I took a respite to see my friend Jane the Fierce Lion during my creative hospitalization.  Every morning she and her husband John the Calm would serve me coffee and breakfast.  There was no schedule to follow, no plans to make.  I healed Me with love and forgiveness.  One evening as I washed the dished, Jane came behind me, hugged me and said,

"When you feel appreciated, you are inspired."

And suddenly, I felt a shift.  My waterfall hadn't dried up; it had been blocked, dammed up.  Log and stone had been methodically placed to prevent my creativity from flowing.  All effective change is gradual.  Jane's small moving loving gesture pushed a log out of the way.  With every loving act I gave myself, be it dancing, or laughing, or talking openly with a good friend, another log rolled out of place.  The creative water began to flow over the edge.  A steady stream of creativity poured into the forgiving pool of ideas.  I performed in two plays, I wrote a few pieces.  I returned to the Me I always was; confident, strong, feisty, opinionated.  I found her, my Sexy Muse, peaceful.  She had been asleep.

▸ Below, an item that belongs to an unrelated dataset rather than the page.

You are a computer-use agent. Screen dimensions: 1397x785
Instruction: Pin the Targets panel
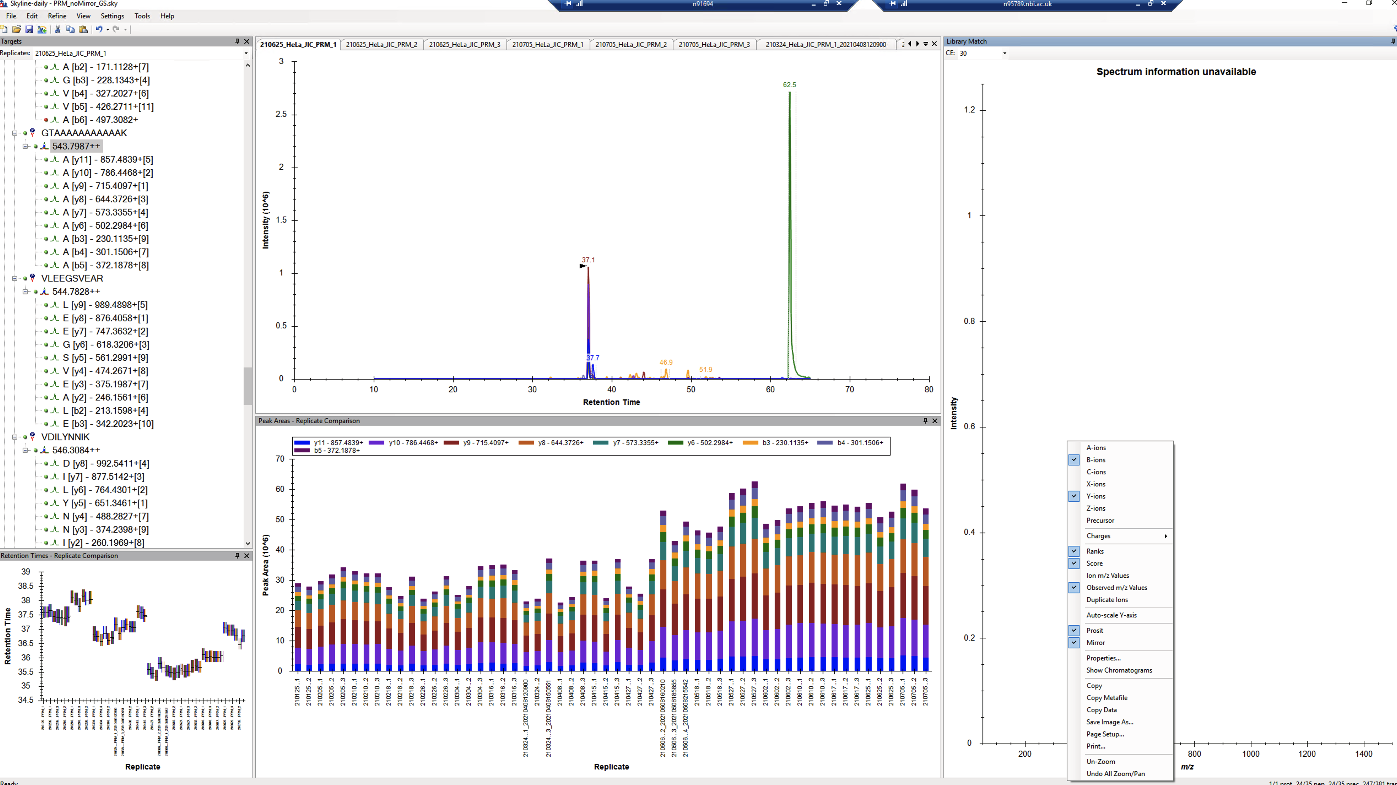237,41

Recently I met someone.  This New John Down the Street is confident and strong, very attractive.  We have a tangible chemistry that is nothing short of two people who really like each other.  After one evening of serious hot kissing and heavy petting, I felt that long ago familiar flood in my mind.  I rushed home to find my Sexy Muse wide awake and restless.

My waterfall has roared back to life.  Wet, loud and ferocious.